禅と茶の集い

みをただし いきをととのえ すわるとき そのみ そのまま みな ほとけなり

「調息山」登頂のためのエピローグ(10)

一例を挙げてみましょう。以前「新幹線の中で泣きわめいていた乳児の母親に対して、怒った乗客がいた」と新聞紙上で話題になったことがありました。
新幹線の中という閉じ込められた空間の中で、乳児の泣きわめく声が長時間聞こえてくる状況は、近くにいる人にとって確かにきつい事だと思います。しかし当の母親はもっとつらい思いをしているはずです。この時、禅者ならばどうすればよいのでしょうか。
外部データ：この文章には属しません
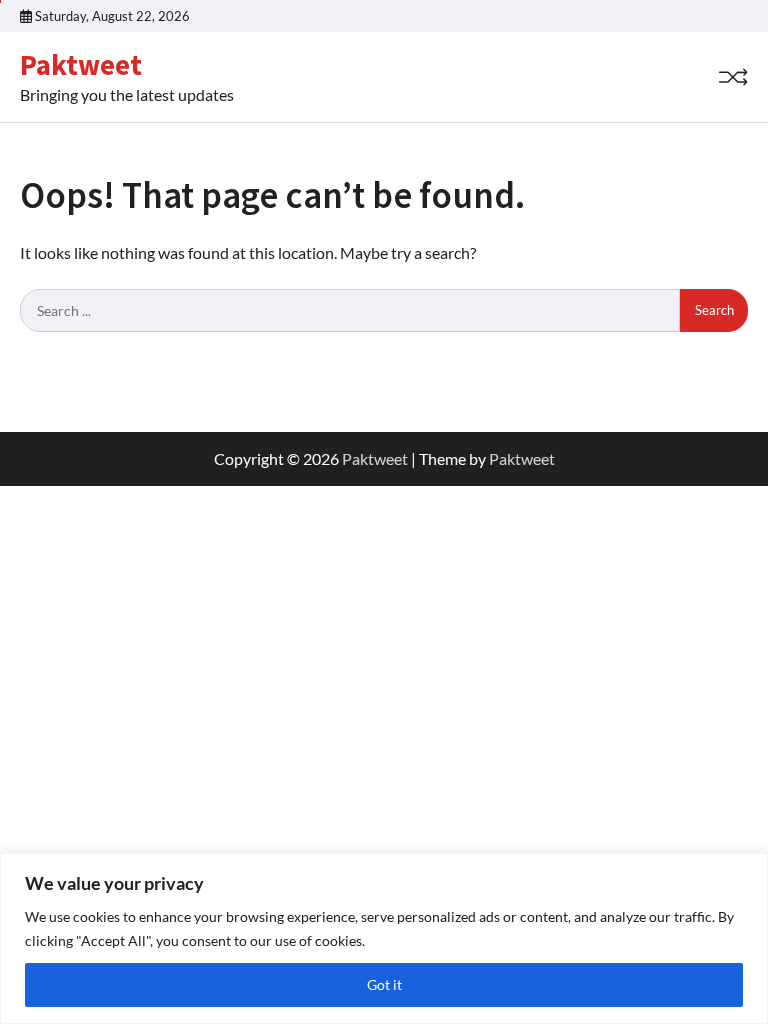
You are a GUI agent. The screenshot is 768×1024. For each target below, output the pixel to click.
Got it (384, 984)
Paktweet (81, 65)
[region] (384, 938)
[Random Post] (733, 77)
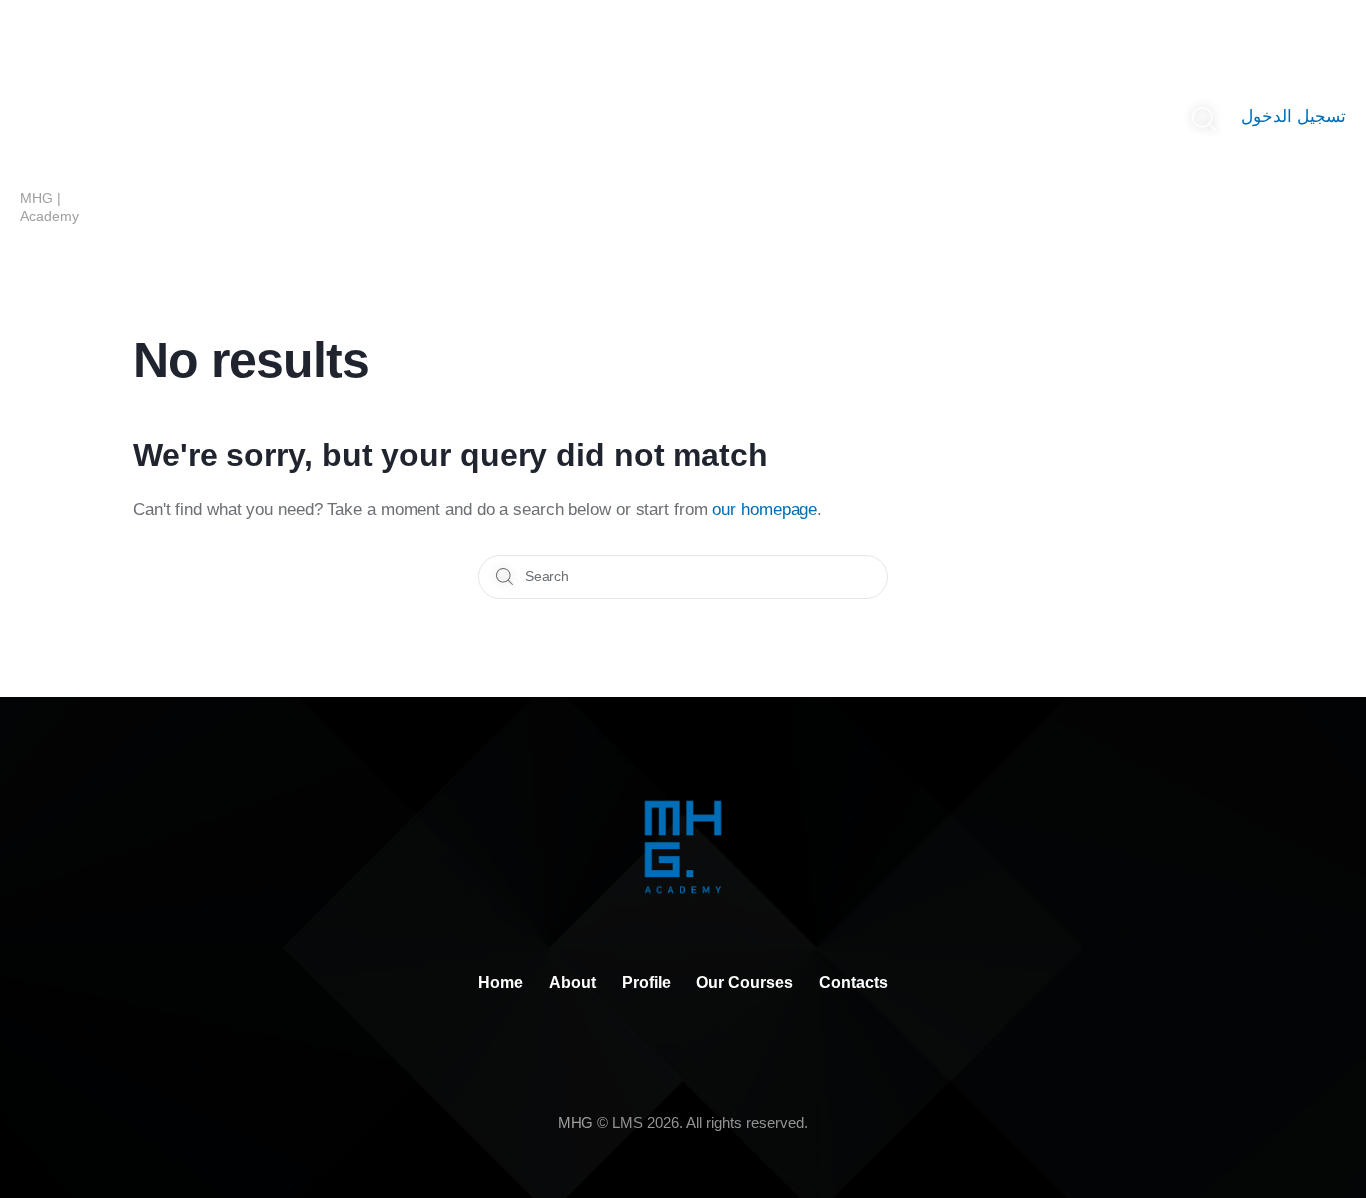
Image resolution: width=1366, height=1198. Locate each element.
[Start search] (1202, 119)
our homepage (764, 509)
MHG (576, 1122)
私が提案する「風の感覚・ゆとり・・・楽しさ」や「優しさ・思いやり・・・悲しみを感じる心」を使うことによって、結果的に怒りを鎮めたり、怒りに対する抵抗力を高めればよいということになります。(但し上記のような怒りを鎮める技法は、いずれ提案する「印契(手の形に伴う心の有り様よう)の探求」や「印契を応用した歩行訓練」や「発声訓練」よって習得することになりますので、それまでの当座の方法を記しておきます。
第一の方法は、⑩の所でも述べましたが、針等極細いものを抓もうとする時に手の第一指と第二指の爪の角を利用します。第一指と第二指とをそのようにして、他の三つの指は軽く握るようにします。
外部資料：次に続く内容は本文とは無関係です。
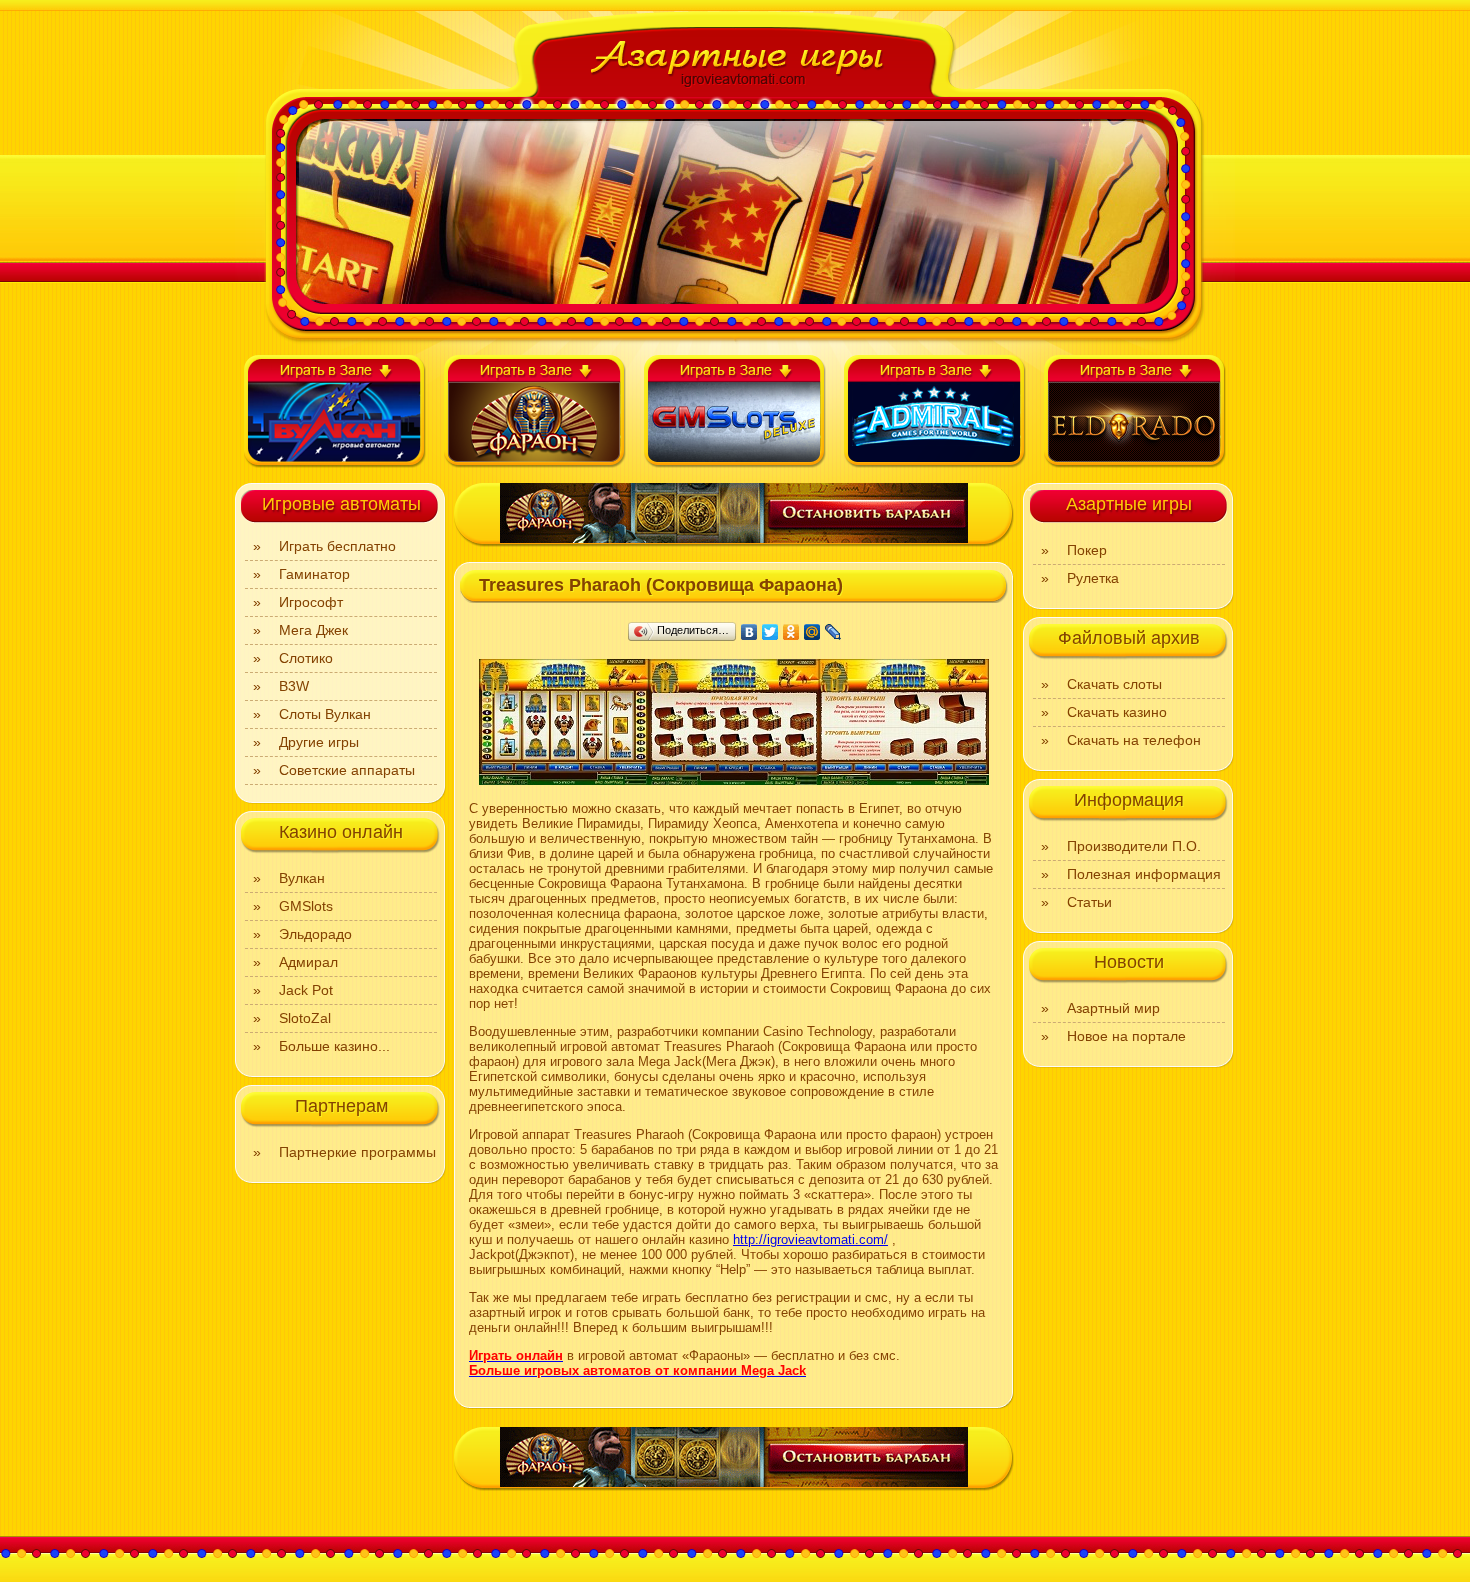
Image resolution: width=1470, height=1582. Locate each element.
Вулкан (302, 878)
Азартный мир (1113, 1008)
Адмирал (308, 962)
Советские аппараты (347, 770)
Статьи (1089, 902)
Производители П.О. (1134, 846)
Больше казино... (334, 1046)
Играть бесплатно (337, 546)
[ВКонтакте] (749, 632)
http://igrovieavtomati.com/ (810, 1239)
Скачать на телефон (1134, 740)
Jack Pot (306, 990)
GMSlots (306, 906)
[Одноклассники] (791, 632)
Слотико (306, 658)
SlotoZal (305, 1018)
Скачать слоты (1114, 684)
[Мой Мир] (812, 632)
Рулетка (1093, 578)
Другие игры (319, 742)
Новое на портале (1126, 1036)
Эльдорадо (315, 934)
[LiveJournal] (833, 632)
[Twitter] (770, 632)
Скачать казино (1117, 712)
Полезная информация (1144, 874)
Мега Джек (313, 630)
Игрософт (311, 602)
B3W (294, 686)
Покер (1087, 550)
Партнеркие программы (357, 1152)
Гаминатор (314, 574)
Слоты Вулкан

そして両手の第一指と第二指との爪の角に繋意し、その部位の感覚を利用して、怒り(情動)に対するのです。第一指と第二指との爪の角では、シビレ・痛み・熱さなどを感じるかもしれませんが、重要なことは、この部位に「断」又は「優しさとか思いやり・・・悲しみを感じる心」のどちらかが感じられるということです。この感覚(感情)によって、怒りを鎮めようとするのです。怒りを鎮める力は、片手よりも両手の方が強くなります。
第二の方法は、⑳でも述べました「左掌に心を安んぜよ」という方法です。特に、「左掌に向かって流れる風の力」によって、怒りが生じるのを、どれだけ消去できるのか、機会があったら試してください。

では以上のような技を通して得られるものは、何なのでしょうか?
それは、アントニオ・ダマシオのいう体性感覚野の近辺(第二次体性感覚野又は島皮質)と密接に関係のある「感情」ということになります。(感情の例として、先ほど「ゆとり・重荷からの解放感・・・楽しさ」とか「優しさ・思いやり・・・悲しみを感じる心、」ということを紹介しました)
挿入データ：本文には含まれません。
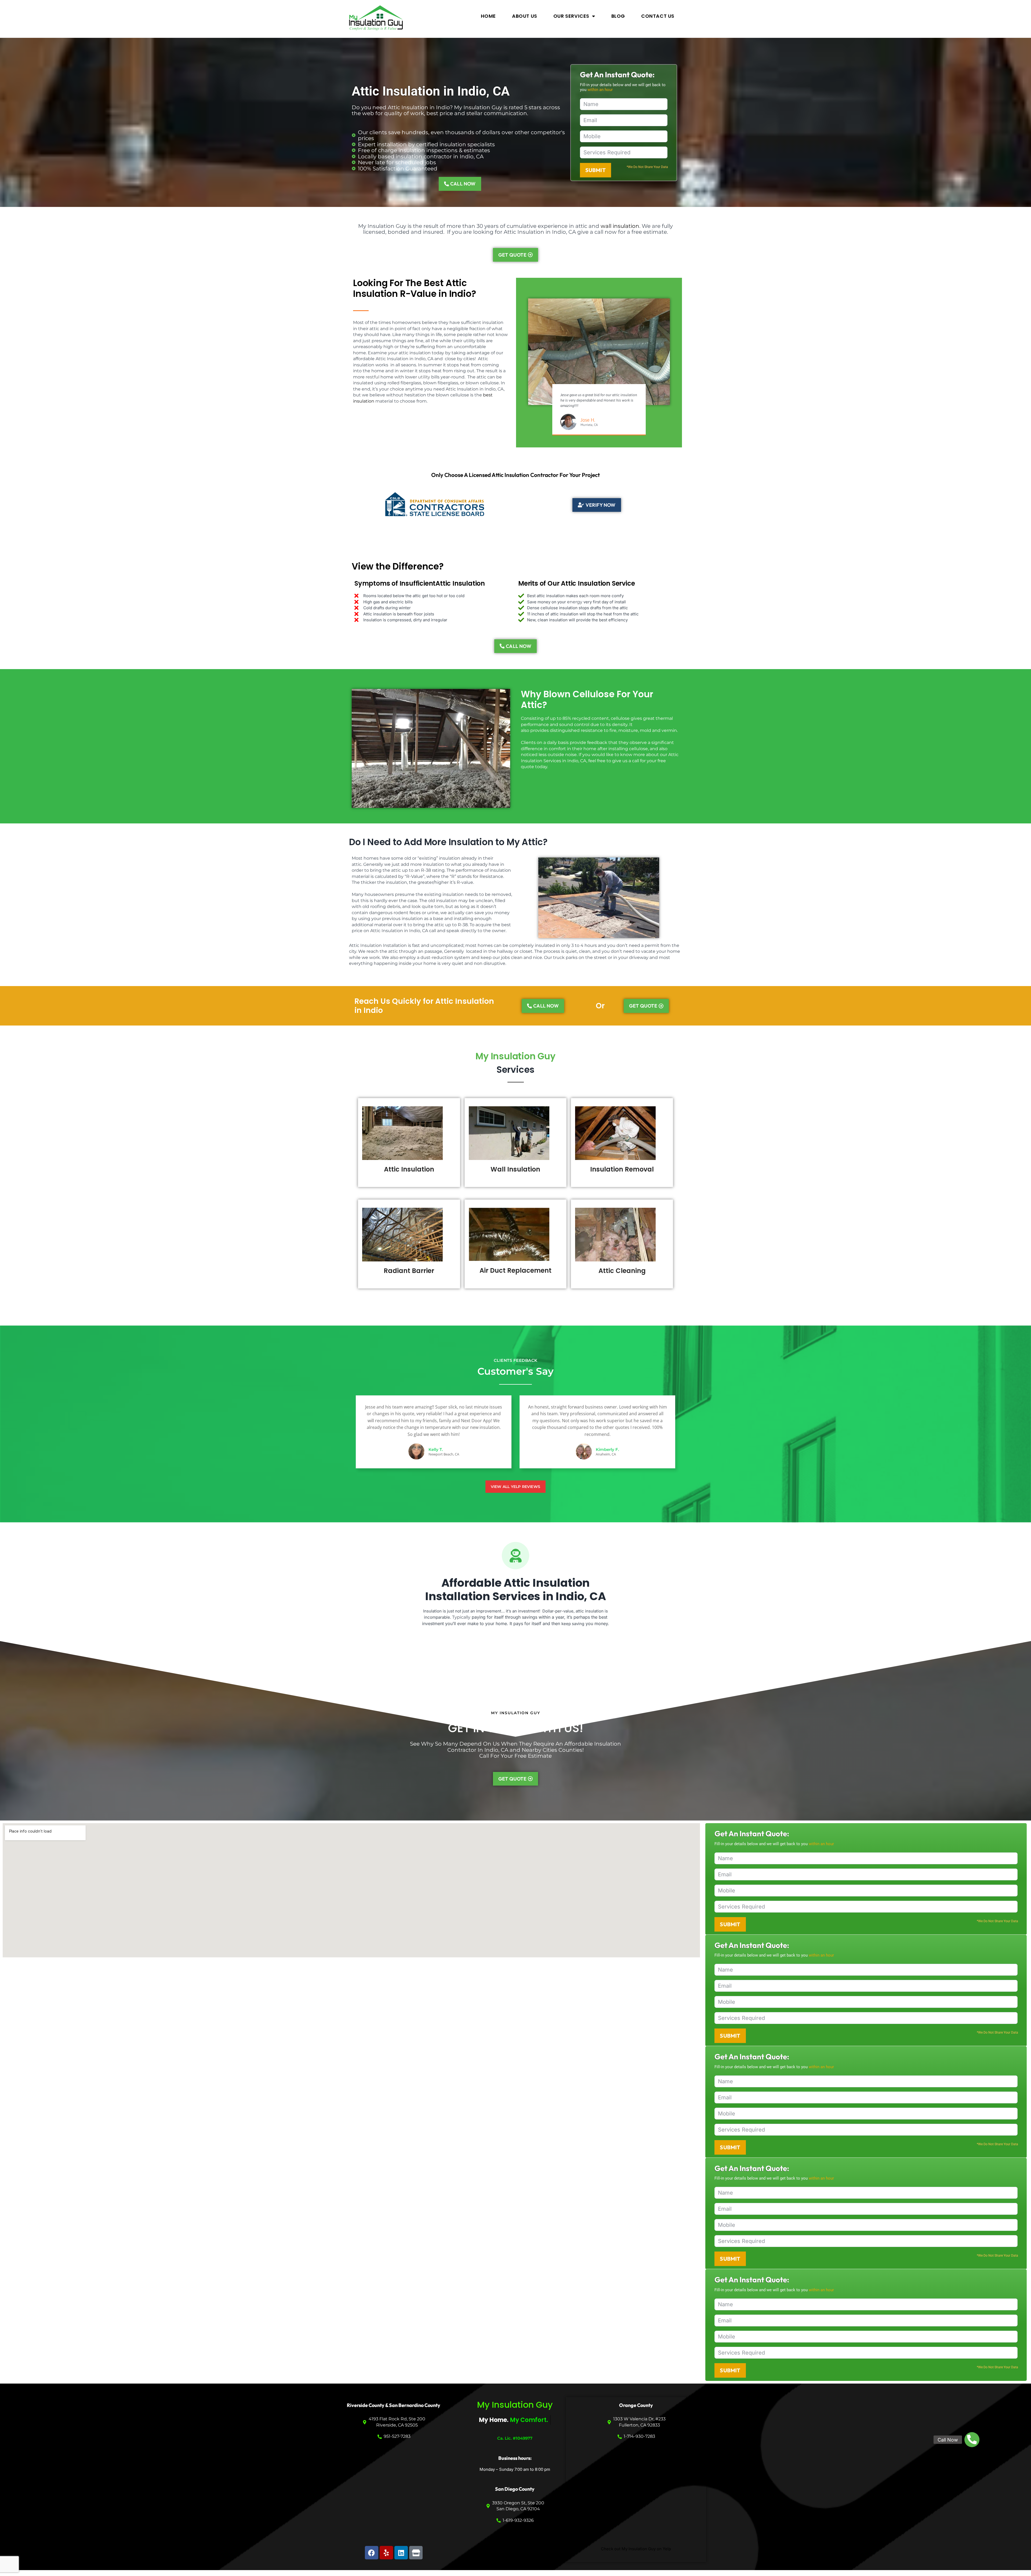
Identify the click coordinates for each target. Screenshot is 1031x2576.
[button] (971, 2439)
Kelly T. (436, 1449)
そしてこの感情は、『脳科学の成果より』で述べましたようにアントニオ・ダマシオのいう中核自己に既に備わっているものですから、中核自己の特性即ち「いま・ここ」という性質をも持っています。

つまりアントニオ・ダマシオのいう「感情」に分類される「ゆとり・重荷からの解放感・・・楽しさ」や「優しさ・思いやり・・・悲しみを感じる心」は、「情動」に分類される「怒り、悲嘆」に対しての極めて有効な対抗手段であると同時に、「いま・ここ」という性質によって「後を引かない(つまり執着しない)」という機能をも有していることになります。
しかも上記のような「感情」は、使えば使う程豊かになります。まさに無限というわけですから、これを使わない手はありません。(これらは宇宙の生命の歴史の中で、ヒトに与えられたギフトともいえるものですから、風土・慣習・言語・宗教・民族(部族)・性差更には頭の良さ悪さ、知識の多寡等とは無関係に、誰にでも既に備わっているのです。只あまりにも身近にありすぎて、気づかないだけなのです)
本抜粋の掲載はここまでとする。